10.6 Summary and Questions

Performance assessment in serious games is important for several reasons, for example to adapt the game dynamically to progress of the player(s) and to evaluate game quality. Performance denotes the process and result of actions and interactions within a game. The numerous approaches to the structure of performance can be distinguished into movement-based versus action-based approaches. Furthermore, different levels, stages, and components of performance regulation can be distinguished. Assessment of different aspects of human performance can be based on generic or domain-specific models. Assessment can be performed online, i.e., during gameplay, or offline, i.e., at the end of playing the game. Due to the different levels and components of performance, biomechanical, (neuro-)physiological, observational, and psychological methods are available for assessment.

Online assessment poses major challenges because assessment has to be done in realtime and without disturbing the ongoing game. Using the example of games for education and learning, the approaches of learning analytics (LA) and educational data mining (EDM) have been introduced to illustrate the demands on online assessment.

Offline assessment has to consider the methodological standards in the respective application field. In the health domain, specific options of measuring, observing, testing, or self-reporting health-related activities and knowledge are available. In education and learning domains, as well as in simulation and training domains, the most important requirement is to assess learning and transfer, respectively. In sport and exercise domains, assessment focuses on the whole or parts of the complex structure of sport and exercise performance.

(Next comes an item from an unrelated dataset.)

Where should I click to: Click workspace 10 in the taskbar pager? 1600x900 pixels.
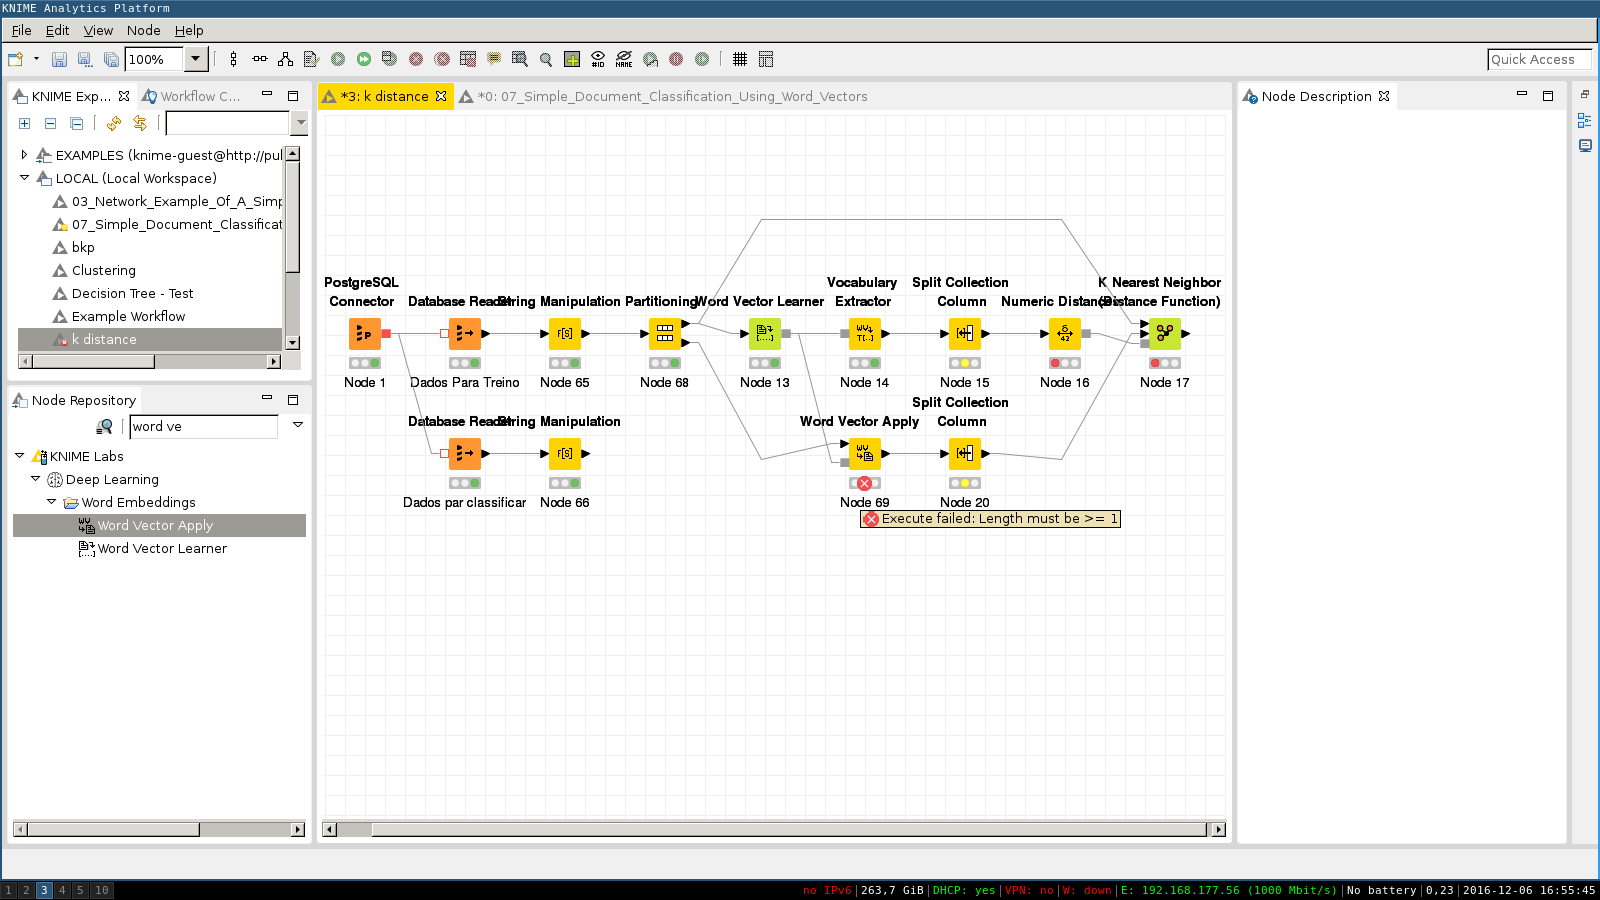point(100,889)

Check your understanding of this chapter by answering the following questions:

  • What does the concept of “human performance” mean?

  • What is the difference between movement-oriented and action-oriented approaches to human performance?

  • Which stages are distinguished by the action theory of human performance?

  • Which components are distinguished in the generic model of sport performance?

  • Which metrics are assessed by biomechanical analysis of performance?

  • Which metrics are assessed by (neuro-)physiological analysis of performance?

  • What does the term “learning analytics” mean?

  • What is meant by “educational data mining?”

  • What are the objectives of learning analytics?

  • What are the methods of learning analytics and educational data mining?

  • What are the specific challenges in online assessment?

  • What are the options for offline assessment in the field of health?

  • What are the options for offline assessment in the field of rehabilitation?

  • What are the options for offline assessment in the field of learning and education?

  • What are the options for offline assessment in the field of training and simulation?

  • What are the options for offline assessment in the field of sport and exercise?

  • How can online and offline assessment be integrated in the adaptation of serious games?